### What needs to be done
Read through the listing, and wherever a line holds the word "Policy", return it.

### The input
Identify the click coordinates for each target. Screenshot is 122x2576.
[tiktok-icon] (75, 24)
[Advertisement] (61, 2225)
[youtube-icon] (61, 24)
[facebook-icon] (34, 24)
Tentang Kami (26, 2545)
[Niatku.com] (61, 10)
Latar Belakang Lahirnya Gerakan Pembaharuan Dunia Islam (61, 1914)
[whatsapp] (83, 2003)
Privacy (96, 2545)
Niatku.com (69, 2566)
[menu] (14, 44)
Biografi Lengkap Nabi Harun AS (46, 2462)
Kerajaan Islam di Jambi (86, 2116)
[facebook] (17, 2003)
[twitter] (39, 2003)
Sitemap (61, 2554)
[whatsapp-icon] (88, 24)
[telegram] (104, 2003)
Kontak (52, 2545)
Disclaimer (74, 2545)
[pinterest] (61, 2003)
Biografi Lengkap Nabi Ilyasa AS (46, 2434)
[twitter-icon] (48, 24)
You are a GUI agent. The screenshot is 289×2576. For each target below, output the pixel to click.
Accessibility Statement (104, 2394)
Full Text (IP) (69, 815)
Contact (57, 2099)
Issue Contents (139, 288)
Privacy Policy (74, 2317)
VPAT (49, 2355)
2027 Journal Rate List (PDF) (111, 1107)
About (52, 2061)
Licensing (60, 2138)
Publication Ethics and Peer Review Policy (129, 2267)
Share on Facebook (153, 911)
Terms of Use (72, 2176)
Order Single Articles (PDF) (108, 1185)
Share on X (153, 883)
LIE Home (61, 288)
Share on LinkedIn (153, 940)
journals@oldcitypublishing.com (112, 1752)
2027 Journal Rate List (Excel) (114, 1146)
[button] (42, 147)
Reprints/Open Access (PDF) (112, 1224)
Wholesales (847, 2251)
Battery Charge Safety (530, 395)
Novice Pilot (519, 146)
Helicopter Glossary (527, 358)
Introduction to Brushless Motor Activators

### Answer for the task
Privacy Policy (74, 2317)
Publication Ethics and Peer Review Policy (129, 2267)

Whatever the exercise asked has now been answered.